▸ What you should do
Rewrite the data from its first line through the line containing "Looking at the screenshot, I should [11, 63].", inclusive, swapping "favicon" for "icon" and leaving everything else unchanged.

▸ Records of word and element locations
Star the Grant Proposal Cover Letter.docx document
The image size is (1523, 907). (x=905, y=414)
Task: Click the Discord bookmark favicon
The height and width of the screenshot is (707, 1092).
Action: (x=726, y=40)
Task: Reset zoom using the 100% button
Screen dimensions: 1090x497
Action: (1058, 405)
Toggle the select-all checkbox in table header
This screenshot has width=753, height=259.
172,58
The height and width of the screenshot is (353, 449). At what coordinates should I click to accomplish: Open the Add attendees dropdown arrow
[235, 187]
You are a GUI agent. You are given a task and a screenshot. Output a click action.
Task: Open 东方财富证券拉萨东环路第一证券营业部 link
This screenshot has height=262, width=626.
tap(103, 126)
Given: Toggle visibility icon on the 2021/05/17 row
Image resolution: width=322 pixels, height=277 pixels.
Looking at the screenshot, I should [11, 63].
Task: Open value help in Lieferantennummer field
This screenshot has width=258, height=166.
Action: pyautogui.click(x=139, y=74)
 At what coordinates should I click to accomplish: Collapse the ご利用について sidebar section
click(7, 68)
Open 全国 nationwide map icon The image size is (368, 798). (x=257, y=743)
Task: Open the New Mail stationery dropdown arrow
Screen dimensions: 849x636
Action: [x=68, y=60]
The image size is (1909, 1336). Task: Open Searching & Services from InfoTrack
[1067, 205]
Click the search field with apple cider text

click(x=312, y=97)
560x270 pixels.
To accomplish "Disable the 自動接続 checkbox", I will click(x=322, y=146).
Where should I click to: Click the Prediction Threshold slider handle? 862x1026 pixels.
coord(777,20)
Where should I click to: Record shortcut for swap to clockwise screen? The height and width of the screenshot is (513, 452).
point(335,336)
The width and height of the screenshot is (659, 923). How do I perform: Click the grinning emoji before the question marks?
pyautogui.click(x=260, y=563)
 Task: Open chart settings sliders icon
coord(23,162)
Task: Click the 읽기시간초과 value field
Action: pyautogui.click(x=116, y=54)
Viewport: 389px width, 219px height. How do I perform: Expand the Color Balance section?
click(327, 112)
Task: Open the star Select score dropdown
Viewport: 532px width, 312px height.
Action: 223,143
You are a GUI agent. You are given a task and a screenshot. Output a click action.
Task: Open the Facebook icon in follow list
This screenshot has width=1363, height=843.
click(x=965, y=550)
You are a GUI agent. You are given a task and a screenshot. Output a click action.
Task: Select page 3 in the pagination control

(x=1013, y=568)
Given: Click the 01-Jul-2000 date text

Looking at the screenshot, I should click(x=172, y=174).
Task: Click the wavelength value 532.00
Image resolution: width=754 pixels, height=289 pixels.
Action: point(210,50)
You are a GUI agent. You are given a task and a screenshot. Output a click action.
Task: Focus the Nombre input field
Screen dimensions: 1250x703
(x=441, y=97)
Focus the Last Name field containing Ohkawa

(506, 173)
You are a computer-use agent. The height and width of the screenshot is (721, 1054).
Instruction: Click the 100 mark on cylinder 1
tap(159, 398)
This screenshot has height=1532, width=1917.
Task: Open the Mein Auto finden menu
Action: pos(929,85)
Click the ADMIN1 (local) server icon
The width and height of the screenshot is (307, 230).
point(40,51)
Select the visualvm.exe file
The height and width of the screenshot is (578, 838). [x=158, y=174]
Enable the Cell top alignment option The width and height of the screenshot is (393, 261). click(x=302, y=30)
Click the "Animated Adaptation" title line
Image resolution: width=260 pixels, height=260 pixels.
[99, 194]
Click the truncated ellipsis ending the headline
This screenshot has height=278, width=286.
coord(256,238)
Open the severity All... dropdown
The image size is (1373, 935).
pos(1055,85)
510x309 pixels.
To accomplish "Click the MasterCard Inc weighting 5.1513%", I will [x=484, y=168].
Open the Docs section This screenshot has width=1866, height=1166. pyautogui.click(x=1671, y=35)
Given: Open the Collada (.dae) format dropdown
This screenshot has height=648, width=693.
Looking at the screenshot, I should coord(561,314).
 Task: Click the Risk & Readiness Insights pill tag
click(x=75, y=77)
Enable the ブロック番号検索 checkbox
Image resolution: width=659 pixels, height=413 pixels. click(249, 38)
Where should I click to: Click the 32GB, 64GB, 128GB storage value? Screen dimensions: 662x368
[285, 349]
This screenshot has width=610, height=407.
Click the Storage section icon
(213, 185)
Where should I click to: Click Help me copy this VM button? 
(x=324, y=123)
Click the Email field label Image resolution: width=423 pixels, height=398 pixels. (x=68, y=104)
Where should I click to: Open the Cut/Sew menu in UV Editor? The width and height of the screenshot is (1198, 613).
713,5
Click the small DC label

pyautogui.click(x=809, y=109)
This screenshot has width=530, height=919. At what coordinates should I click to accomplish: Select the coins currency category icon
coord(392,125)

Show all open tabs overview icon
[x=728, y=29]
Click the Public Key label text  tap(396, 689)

▸ Response
Star the Grant Proposal Cover Letter.docx document
The image size is (1523, 907). (x=905, y=414)
Task: Click the Discord bookmark icon
The height and width of the screenshot is (707, 1092).
Action: (x=726, y=40)
Task: Reset zoom using the 100% button
Screen dimensions: 1090x497
Action: (1058, 405)
Toggle the select-all checkbox in table header
This screenshot has width=753, height=259.
172,58
The height and width of the screenshot is (353, 449). At what coordinates should I click to accomplish: Open the Add attendees dropdown arrow
[235, 187]
You are a GUI agent. You are given a task and a screenshot. Output a click action.
Task: Open 东方财富证券拉萨东环路第一证券营业部 link
This screenshot has height=262, width=626.
tap(103, 126)
Given: Toggle visibility icon on the 2021/05/17 row
Image resolution: width=322 pixels, height=277 pixels.
Looking at the screenshot, I should [11, 63].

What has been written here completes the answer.